Health authorities have warned that we may have COVID-19 permanently. They believe while it may not be as widespread and claim many lives like it does now; it will become part of the seasonal diseases forever.
Scientists across the world have indicated that the coronavirus may be in circulation for many more years to come, just like other seasonal influenzas.
“I don’t think it’s going to be possible to eliminate COVID, which means to get rid of it completely from the country. The virus is too infectious, spreads too rapidly from person to person and it’s too widespread at this time but it will circulate much slower because a much greater portion of the population will be immune and therefore it won’t cause these big outbreaks which spread like wildfire. Because many people will be immune, it will just cause one or two cases here and there but yes, we can expect to see it for a few years going forward and probably forever,” says Head of the Centre for Vaccines and Immunology at the National Institute for Communicable Disease Doctor Melinda Suchard.
Scientists want to know more about the virus
Scientists are still learning about this virus that is relatively new. They are still trying to figure out about immunity linked to the virus such as how long a person is immune to coronavirus. Some studies have indicated that immunity fades off in just weeks and months.

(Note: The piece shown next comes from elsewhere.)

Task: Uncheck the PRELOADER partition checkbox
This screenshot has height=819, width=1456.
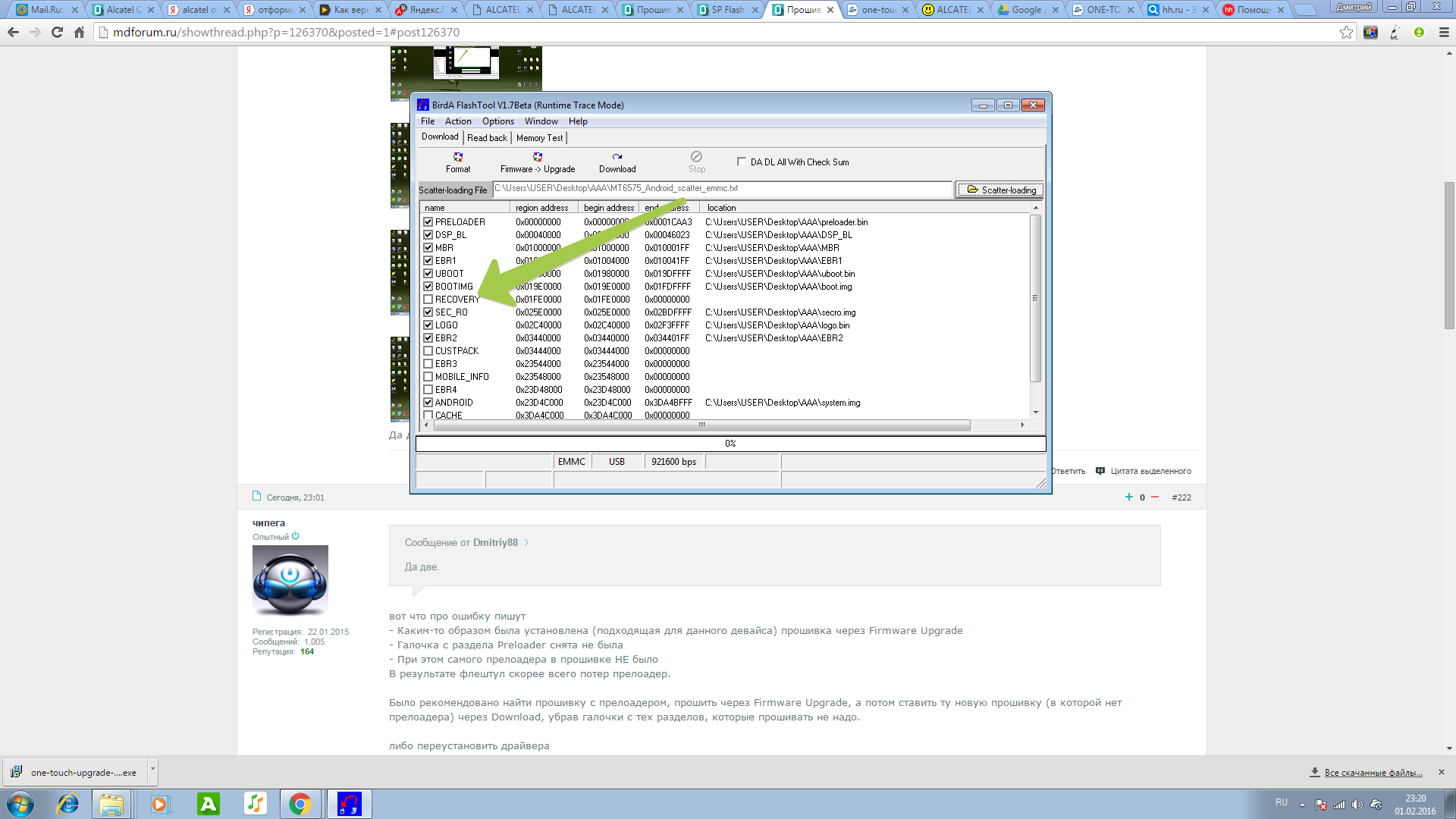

Chair of the School of Social Security at the School of Governance at Wits University, Professor Alex van der Heever says locally we will need to reach a level of immunity to have some strong protection from the virus moving forward.

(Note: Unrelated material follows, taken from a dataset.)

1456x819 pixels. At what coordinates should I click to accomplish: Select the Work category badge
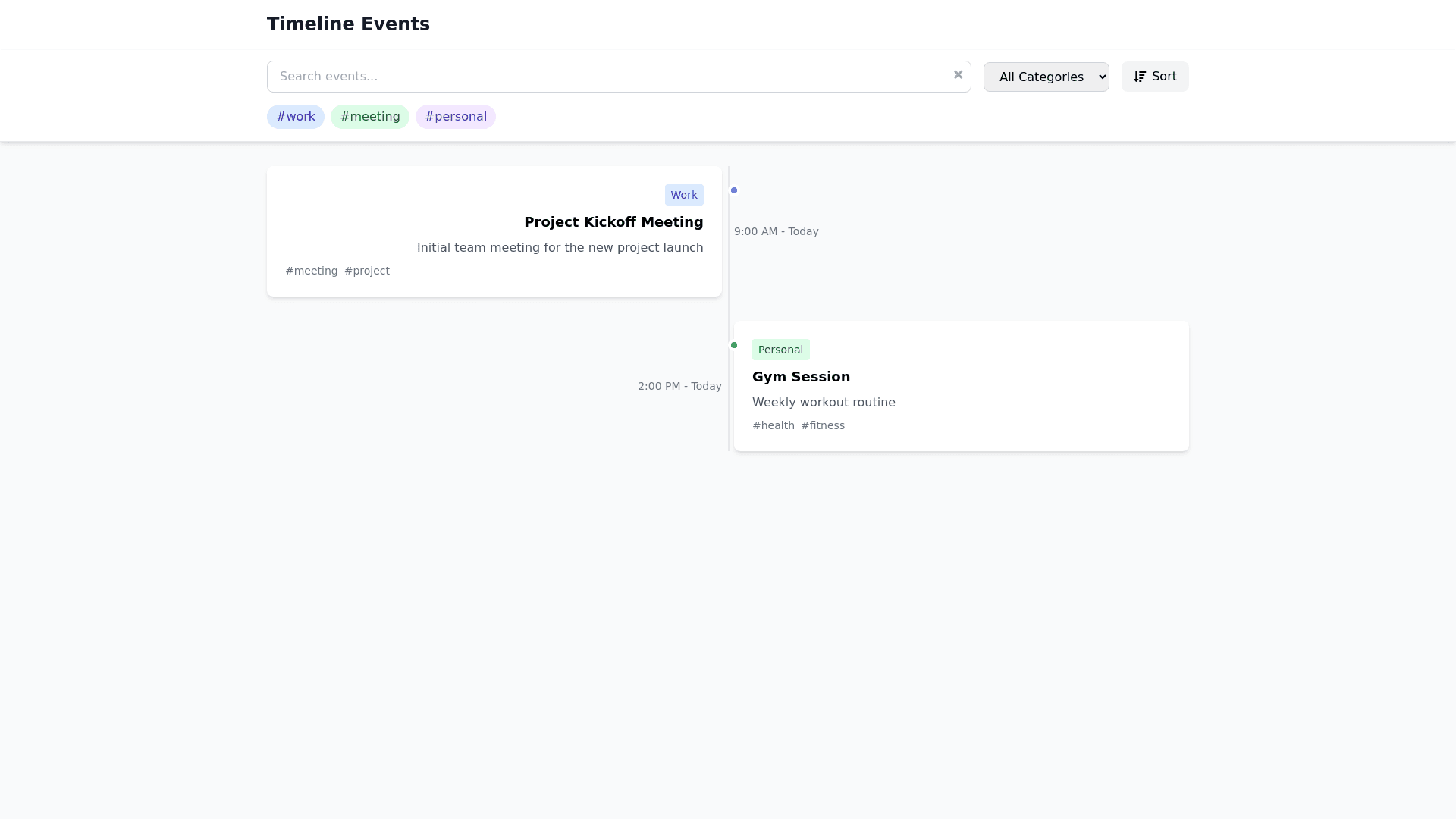(683, 195)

“In SA it’s not been our interventions that have turned the epidemic, it’s been a high level of immunity in high-risk communities. But given that it becomes very difficult for the virus to transmit easily because it’s got large kinds of walls built through people who are immune, it’s likely that we will see less community based spread but it will still be there at relatively low levels kind of rambling along until we have a vaccine which can substantially accelerate the herd immunity.”
However, the Deputy Director of the HIV Clinical Research Unit at Wits Consortium, Doctor Francesca Conradie believes it will die down in a few years.

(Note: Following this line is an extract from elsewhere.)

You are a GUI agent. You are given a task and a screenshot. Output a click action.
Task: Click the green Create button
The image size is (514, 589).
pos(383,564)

“ I don’t think that that this is the last pandemic that we are going to see. I’m hoping it’s pretty close to the last severe one that I will see in my lifetime. But I think that just the way the world is now and how people go from one side of the world very quickly I think we will see another type of similar virus. But I think this virus will burn itself out very quickly. And when I say burn itself out I don’t mean in 2021, I mean by 2023 or somewhere around there. So we’ve got a while to go.”
They all believe a vaccine is the only hope in curbing the spread of the coronavirus right now.